AIM: Our aim was to: 1. compare QT dispersion from routine ECG in diabetic and no-diabetic patients with congestive heart failure, 2. describe associations between QT dispersion and circadian blood (BP) pressure variation in type 2 diabetic patients with congestive heart failure (CHF).

PATIENTS AND METHODS: 122 patients admitted to hospital due to CHF in the period between years 2000-2001 have been divided into 2 groups: group 1:70 patients (m: 40, f: 30, mean age 64.7 +/- 9 years) with type II diabetes mellitus (DM), group 2:52 patients (m: 28, f:24, mean age 62.5 +/- 10.9 years) without DM. Diagnosis of CHF was made clinically and proved by ECG and ECHO (EF < 40%), DM was defined clinically or by using oral glucose tolerance test (75 g glucose, 2 h blood glucose > 11.1 mmol/l). The QT interval was measured from the beginning of the QRS complex to the end of the T wave from routine 12-lead ECG. QT intervals were corrected for heart rate using Bazett's formula. QT dispersion (QTd) and rate corrected QT dispersion (QTc) were defined as the difference between the maximum and minimum QT and QTc intervals, respectively. Ambulatory blood pressure (AMBP) was measured by an oscillometic technique. Diabetic patients with CHF were divided both according to below and above the median QTc dispersion (65 ms).

STATISTICAL ANALYSIS: Chi-square and Student's t-test. Significant differences were assumed of p < 0.05.
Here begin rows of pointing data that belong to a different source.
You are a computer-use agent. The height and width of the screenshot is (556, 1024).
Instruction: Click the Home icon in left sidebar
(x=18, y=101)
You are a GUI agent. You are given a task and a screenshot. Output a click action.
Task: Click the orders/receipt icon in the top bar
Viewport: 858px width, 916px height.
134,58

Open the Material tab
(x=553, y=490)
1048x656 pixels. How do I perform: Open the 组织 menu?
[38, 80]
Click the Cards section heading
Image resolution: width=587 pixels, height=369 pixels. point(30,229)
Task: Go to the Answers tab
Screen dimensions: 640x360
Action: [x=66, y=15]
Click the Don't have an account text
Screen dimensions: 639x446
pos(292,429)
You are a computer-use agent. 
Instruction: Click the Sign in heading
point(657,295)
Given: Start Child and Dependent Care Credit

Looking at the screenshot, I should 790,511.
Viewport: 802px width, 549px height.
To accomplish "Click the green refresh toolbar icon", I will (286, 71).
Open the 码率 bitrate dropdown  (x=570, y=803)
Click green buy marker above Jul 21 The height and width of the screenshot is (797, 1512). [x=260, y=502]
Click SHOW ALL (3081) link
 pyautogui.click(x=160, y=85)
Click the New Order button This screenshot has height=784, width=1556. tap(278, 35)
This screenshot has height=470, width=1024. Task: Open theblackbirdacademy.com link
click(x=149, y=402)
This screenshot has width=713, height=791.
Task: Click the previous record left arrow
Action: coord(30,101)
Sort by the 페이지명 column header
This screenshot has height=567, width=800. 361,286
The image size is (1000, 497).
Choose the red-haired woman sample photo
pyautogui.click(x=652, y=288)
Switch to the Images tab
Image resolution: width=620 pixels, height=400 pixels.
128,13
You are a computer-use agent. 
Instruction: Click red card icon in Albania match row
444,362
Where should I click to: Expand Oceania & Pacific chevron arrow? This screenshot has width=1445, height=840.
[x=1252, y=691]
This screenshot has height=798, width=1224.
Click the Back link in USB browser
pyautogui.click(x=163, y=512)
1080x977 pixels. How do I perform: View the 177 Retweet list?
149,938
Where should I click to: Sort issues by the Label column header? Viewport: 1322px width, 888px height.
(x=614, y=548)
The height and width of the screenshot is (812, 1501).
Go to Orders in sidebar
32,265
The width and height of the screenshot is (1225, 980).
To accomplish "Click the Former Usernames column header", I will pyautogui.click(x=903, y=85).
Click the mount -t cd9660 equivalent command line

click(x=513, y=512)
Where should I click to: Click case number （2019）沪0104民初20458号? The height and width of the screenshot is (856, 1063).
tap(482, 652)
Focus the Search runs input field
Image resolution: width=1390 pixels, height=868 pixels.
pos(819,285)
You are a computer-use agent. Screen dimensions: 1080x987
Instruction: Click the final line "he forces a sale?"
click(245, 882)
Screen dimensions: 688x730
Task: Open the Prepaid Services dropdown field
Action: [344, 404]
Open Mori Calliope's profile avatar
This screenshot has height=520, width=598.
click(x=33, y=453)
RESULTS: Both groups were matched by gender, age, duration and intensity of hypertension, the presence and intensity of obesity, hyperlipidemia (TC, TG, LDL-C, HDL-C) and smoking habits. Diabetic patients with CHF had significantly longer QTc interval (maximum and minimum), QT dispersion and QTc dispersion compared with non-diabetic patients with CHF. Diabetic patients with CHF with QTc dispersion > 65 ms had significantly higher night systolic (133 +/- 14 vs. 112 +/- 14) and diastolic (80 +/- 11 vs. 65 +/- 6) BP and significantly higher night/day ratio for both systolic (0.94 +/- 0.05 vs. 0.86 +/- 0.06) and diastolic (0.89 +/- 0.07 vs. 0.80 +/- 0.05) compared with diabetic patients with CHF with QTc dispersion < 65 ms.

CONCLUSION: Diabetic patients with CHF are higher risk than non-diabetic. Our data describe both factors related to cardiovascular risk in diabetic patients with CHF-prolongation of the QT and QTc dispersion and reduced nocturnal blood pressure.